9 – SUPPLIER’S LIABILITY

9.1 – The Supplier is the only subject liable for the correct operation of the products supplied in terms of the characteristics and performance expressly indicated by the Supplier. The Supplier will not be held liable, instead, for any product malfunction due to its misuse or to non-compliance with the assembly and disassembly instructions. 9.2 – In any case, except in the cases governed under Pres. Decree No. 224 dated 24 May 1988, and without prejudice to the provisions of Art. 1229 of the Italian Civil Code, the Client may not claim indirect damages, lost profit or production losses, nor claim by way of compensation any sums greater than the value of the goods supplied.

10 – RETENTION OF TITLE

10.1 – The Supplier will retain ownership over the products supplied until the agreed upon price is paid in full.

11 – EXPRESS TERMINATION CLAUSE AND TERMINATION CONDITIONS

11.1 – The supply contract will be terminated by law pursuant to Art. 1456 of the Italian Civil Code ensuing from the Supplier’s simple written statement expressing the wish of the latter to apply the express termination clause when the Client:

  1. omits or delays any payments due;
  2. delays or does not accept delivery of the products within the terms envisaged in Art. 5 above;
  3. does not comply with the confidentiality obligations indicated in Art. 3.4 above.

12 – CONVENTIONAL WITHDRAWAL

12.1 – Should the Client decrease the guarantees previously provided or fail to provide the guarantees promised, the Supplier will have the right to withdraw from the contract.

13 – APPLICABLE LAWS

13.1 – All supply contracts in Italy or abroad under these general terms and conditions are governed by Italian law.

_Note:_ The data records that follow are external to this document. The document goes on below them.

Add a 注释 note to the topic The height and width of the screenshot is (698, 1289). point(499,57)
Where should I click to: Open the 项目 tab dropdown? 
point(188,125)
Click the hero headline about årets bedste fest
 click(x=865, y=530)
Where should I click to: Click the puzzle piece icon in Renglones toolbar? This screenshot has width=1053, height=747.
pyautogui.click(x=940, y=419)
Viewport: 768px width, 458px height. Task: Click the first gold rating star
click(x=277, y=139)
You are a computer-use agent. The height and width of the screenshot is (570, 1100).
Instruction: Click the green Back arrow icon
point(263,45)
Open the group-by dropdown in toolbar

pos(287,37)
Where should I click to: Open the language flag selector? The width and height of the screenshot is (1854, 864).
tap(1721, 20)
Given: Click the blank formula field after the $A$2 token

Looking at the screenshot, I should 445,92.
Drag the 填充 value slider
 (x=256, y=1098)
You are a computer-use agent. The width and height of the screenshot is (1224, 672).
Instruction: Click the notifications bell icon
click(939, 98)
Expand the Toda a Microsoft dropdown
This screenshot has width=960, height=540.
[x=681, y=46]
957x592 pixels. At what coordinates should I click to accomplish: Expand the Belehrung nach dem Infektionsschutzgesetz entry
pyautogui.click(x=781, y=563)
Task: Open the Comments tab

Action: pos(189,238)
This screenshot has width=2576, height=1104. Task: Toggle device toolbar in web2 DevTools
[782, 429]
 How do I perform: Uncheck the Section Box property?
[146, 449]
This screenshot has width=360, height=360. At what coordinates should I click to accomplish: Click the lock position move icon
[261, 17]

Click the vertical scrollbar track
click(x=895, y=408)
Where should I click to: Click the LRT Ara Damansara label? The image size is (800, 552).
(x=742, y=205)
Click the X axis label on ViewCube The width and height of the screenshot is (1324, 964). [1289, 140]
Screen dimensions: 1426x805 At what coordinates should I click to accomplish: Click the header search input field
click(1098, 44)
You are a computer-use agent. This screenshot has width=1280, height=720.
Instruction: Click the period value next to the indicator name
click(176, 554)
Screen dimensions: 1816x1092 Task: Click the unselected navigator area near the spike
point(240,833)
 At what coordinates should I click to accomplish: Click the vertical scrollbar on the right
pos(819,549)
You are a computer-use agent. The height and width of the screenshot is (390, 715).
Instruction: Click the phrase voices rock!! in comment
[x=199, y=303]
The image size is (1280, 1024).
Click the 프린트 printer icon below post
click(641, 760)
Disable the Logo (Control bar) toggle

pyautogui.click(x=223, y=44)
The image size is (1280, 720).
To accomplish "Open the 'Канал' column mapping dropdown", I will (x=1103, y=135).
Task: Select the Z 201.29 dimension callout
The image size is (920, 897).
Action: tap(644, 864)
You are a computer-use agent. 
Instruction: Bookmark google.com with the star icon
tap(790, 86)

14 – EXCLUSIVE JURISDICTION

14.1 – As regards whatever dispute regarding the execution, interpretation, validity or termination of supply contracts entered into by the Parties, even when action is brought by the Client, the competent court will be exclusively that of the Supplier. When the action is brought by the Supplier, any Court established by law will have jurisdiction in addition to the Supplier’s Court of Competence. The Supplier’s Court of Competence is the Court of Milan.